Transition seasons create the most frustrating layering decisions in cycling. You're not dealing with the straightforward cold of winter or the obvious warmth of summer—you're managing morning starts that have you reaching for insulation and midday temperatures that punish overdressing. The Assos Spring Fall Thermobooster P1 targets exactly this window, using their Sphere.One fabric to create a base layer that provides meaningful warmth without the thermal commitment of their winter pieces.

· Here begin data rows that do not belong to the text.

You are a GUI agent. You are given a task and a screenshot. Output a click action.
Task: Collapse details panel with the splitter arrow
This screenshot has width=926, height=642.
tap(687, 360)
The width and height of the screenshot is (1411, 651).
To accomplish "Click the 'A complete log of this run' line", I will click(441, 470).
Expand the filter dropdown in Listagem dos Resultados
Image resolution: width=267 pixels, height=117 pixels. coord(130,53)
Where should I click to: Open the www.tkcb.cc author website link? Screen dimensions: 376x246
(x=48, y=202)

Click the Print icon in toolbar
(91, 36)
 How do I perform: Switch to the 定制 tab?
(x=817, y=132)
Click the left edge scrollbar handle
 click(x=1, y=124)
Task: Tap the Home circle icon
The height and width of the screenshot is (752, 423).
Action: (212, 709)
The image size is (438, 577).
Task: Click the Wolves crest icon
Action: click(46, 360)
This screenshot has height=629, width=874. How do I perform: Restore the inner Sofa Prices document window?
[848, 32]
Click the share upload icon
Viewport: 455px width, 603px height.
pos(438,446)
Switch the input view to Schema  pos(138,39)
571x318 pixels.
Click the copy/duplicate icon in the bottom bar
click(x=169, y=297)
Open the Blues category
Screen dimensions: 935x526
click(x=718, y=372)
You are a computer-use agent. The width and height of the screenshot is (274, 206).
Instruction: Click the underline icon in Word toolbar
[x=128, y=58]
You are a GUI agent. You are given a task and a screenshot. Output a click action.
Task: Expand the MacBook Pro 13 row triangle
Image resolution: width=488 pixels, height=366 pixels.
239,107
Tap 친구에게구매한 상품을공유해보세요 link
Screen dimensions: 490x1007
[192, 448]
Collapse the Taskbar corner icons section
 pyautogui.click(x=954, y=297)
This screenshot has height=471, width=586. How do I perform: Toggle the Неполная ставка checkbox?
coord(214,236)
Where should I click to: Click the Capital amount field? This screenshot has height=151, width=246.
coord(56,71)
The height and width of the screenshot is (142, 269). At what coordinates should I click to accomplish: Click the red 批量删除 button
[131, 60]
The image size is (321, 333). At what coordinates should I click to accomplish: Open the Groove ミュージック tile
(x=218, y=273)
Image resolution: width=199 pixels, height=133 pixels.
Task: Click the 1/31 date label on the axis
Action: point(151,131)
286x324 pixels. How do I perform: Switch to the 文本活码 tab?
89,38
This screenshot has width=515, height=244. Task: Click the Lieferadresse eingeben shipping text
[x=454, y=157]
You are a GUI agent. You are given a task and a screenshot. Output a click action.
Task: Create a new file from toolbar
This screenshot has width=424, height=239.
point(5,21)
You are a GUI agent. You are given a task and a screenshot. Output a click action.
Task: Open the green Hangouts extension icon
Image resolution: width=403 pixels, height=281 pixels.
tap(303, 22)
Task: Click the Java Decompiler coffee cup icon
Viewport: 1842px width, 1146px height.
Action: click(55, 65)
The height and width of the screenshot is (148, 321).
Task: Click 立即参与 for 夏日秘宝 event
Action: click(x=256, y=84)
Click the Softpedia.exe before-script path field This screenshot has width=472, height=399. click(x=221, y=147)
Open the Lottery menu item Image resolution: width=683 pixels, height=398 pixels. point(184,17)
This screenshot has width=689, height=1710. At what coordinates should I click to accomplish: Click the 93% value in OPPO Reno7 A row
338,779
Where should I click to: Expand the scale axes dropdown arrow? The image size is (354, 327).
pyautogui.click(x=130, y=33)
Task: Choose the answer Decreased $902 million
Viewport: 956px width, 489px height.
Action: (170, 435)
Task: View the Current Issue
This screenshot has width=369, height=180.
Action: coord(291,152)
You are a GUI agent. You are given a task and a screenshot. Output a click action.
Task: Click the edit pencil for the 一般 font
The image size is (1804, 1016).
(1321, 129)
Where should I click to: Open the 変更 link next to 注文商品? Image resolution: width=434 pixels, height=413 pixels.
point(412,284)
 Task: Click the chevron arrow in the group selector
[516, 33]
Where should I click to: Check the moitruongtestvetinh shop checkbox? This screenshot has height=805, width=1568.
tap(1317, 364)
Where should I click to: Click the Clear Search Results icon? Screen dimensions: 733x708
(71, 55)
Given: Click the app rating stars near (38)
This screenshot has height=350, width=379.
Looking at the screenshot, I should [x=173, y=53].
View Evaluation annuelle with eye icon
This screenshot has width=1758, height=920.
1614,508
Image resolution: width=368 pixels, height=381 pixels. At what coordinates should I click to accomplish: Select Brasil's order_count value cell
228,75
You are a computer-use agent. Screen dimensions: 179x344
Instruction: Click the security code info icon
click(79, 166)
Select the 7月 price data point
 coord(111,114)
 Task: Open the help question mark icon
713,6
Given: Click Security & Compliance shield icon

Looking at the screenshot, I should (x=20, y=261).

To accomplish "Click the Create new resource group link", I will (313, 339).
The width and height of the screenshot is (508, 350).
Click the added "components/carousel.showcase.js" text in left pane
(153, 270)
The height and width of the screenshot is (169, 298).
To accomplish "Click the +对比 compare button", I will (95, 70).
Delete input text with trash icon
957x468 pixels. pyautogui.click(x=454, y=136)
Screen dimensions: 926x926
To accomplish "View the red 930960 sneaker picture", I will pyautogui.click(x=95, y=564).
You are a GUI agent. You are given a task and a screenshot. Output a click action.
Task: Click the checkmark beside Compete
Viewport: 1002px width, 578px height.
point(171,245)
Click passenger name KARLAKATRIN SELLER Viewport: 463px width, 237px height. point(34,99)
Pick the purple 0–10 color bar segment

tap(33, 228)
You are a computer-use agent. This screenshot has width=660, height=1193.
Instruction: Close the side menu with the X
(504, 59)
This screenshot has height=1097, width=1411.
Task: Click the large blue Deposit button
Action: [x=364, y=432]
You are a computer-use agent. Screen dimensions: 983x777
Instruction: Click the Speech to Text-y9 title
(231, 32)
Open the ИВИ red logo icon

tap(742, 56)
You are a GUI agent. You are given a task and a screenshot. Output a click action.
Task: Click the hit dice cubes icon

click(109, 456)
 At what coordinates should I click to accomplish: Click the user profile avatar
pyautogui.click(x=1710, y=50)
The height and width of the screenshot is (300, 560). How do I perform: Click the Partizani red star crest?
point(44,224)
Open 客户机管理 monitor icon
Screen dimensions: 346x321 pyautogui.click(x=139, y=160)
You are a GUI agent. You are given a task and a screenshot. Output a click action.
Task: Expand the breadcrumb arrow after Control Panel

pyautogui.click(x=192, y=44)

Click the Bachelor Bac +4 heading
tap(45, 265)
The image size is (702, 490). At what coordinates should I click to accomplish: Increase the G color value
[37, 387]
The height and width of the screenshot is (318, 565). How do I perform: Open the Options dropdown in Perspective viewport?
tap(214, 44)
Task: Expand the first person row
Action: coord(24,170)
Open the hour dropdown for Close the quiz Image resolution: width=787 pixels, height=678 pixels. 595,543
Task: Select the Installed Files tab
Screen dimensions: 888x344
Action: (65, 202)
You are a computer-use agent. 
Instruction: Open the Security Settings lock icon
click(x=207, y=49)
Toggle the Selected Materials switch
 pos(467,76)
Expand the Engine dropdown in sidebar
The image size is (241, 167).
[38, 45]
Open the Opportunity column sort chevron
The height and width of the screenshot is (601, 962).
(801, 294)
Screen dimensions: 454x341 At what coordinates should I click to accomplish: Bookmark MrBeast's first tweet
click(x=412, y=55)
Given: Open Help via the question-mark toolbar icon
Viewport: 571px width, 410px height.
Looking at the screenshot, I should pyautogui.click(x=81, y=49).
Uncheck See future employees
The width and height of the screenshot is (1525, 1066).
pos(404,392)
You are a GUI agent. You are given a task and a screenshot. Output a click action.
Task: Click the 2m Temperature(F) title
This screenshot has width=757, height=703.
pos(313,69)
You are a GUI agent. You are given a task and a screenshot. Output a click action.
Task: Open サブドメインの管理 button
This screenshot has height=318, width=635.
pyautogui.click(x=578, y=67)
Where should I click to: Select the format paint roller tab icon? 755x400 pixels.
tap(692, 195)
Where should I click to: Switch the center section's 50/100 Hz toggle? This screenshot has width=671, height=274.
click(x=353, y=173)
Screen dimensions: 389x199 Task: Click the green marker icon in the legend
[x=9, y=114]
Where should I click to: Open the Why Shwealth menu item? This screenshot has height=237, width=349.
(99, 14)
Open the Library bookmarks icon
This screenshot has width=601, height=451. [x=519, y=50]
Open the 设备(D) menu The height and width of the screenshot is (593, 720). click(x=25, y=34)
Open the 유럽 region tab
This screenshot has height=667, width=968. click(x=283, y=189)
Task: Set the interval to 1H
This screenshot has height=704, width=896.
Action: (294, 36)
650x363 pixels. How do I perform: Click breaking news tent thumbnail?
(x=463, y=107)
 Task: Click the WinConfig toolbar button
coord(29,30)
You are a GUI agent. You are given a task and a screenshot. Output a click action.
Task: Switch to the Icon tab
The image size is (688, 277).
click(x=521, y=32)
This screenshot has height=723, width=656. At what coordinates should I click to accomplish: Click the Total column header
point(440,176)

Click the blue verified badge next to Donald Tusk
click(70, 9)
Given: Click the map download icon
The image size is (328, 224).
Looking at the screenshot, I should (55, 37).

The fabric construction centers on a dual-face design that places a brushed interior against your skin while the outer surface manages moisture transfer. This isn't the heavy fleece backing you'd find in cold-weather base layers—it's a lighter touch that adds insulation without bulk, keeping the garment functional as temperatures climb through a ride. Assos positions this in their Spring/Fall category for good reason: it's built for those days when you might start at 50°F and finish closer to 65°F, where a winter base layer would leave you soaked and overheated.
The fit follows Assos's regularFit approach, which provides a closer cut than their relaxed pieces without the compression of their race-oriented layers. This matters for a transitional base layer because you need enough room to function as a true first layer under jerseys and jackets, but not so much material that it bunches or creates cold spots where fabric pulls away from skin. The crew neck sits high enough to work with jersey collars without creating gaps at the throat where cold air infiltrates on descents.... Read More
Sleeve length runs to the wrist, which gives you continuous coverage that works with gloves and arm warmers without leaving exposed sections. The torso length accommodates a cycling position—longer in the back to prevent ride-up when you're stretched over the bars, shorter in front to avoid bunching at your waist. Flatlock seams throughout keep the construction low-profile against your skin, eliminating the raised stitching that creates hot spots under a loaded jersey pocket or tight jacket.
One detail worth noting: this base layer works as insulation, not as a standalone piece. The fabric weight and construction assume you're adding layers on top. If you're looking for something to wear alone under a lightweight wind vest on mild days, this runs warmer than that application calls for. But for genuine spring and fall conditions where you're building a layering system, the Thermobooster slots in as the foundation that makes everything else work better.